** START OF Page **

When a person whose accomplishments stem from the creative sphere achieves the status of revered artist, it’s fun to look back at the early work that may not have seen the light of day. Work that took the very risks artists are supposed to take may have been underappreciated by the arbiters of acceptance.
Lee Friedlander won the MacArthur genius award in 1990, but back in 1963 – the same year he had his first solo exhibit at the International Museum of Photography — Harper’s Bazaar returned a photo series it had assigned him. Friedlander was paid, but the images were never published. That series, discovered by the photographer a little over a year ago, is now the focus of an exhibit at the Princeton University Art Museum.
Friedlander is known for his images of storefronts, street signs, self-portraits in his skivvies, and sometimes includes his own shadow – a blond-haired woman in blond coat, for example, bears the shadow of his head and shoulders on her back. So what was the magazine thinking when it commissioned him to photograph new models coming out of Detroit?
“Instinctively averse to the sterility of showroom and studio, Friedlander rolled his four-wheeled stars into lively real-world settings,” says Joel Smith, Peter C. Bunnell Curator of Photography at Princeton University Art Museum, where Lee Friedlander: Cars and The New Cars is on view through Feb. 5.
In fear of losing its Big Four advertising accounts, the magazine’s art directors “regretfully returned” Friedlander’s work.
Rather than cars gleaming in the sun with sexy models, or as sex symbols themselves, we get a tableau of car culture: a pile of tires, the iconic Texaco horse, lawn tchotchkes, a phone booth (remember phone booths? Images like Friedlander’s preserve them as part of mid 20th-century car culture communication-on-the-go). Friedlander had fun with reflections – in one shop window within a bland tiled wall on a gray wet street, we see a grid of console TVs all tuned to the same channel. He plays with crop lines, using them to create shape and form.
There’s Friedlander himself, driving a pickup truck, viewed from the top of the hood (we know the camera is placed on the hood because we can see its shadow), gripping the steering wheel. Through the rearview window is that late 20th-century village, the suburban tract.
Friedlander takes us from congested streets to rural towns and pastoral fields, sometimes covered with snow.
After Friedlander found The New Cars last year, a San Francisco dealer showed them, and they were subsequently bought by Randi and Bob Fisher. Bob Fisher, Princeton University Class of 1976, is the son of the Gap co-founders, and the Randi and Bob Fisher photography collection has acquired canonical 20th-century photographers, such as Friedlander, in depth, at the rate of a photograph a day.

** END OF Page **
** START OF Information provided **

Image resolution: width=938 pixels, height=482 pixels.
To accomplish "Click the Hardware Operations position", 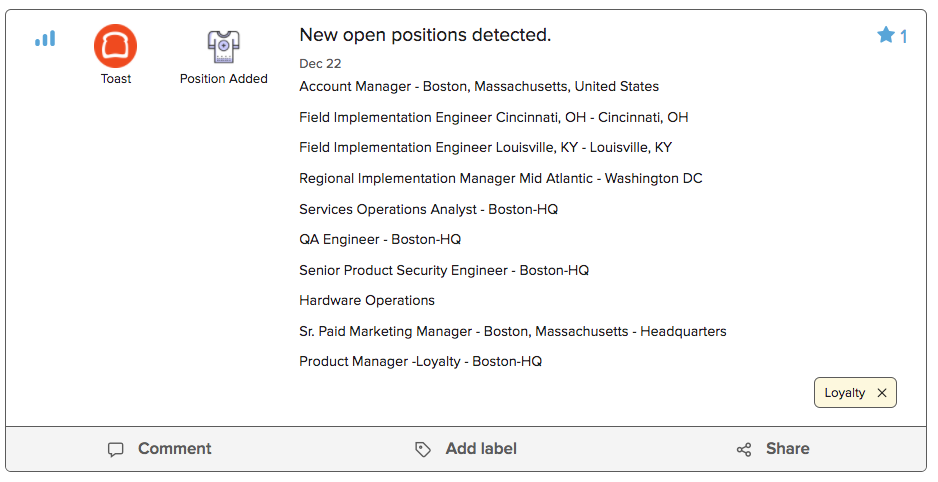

** END OF Information provided **

[Directions]
In the article on Friedlander's car photographs, why did the magazine's art directors return his work? None of the data is needed here.

[Task output]
They feared losing their Big Four advertising accounts.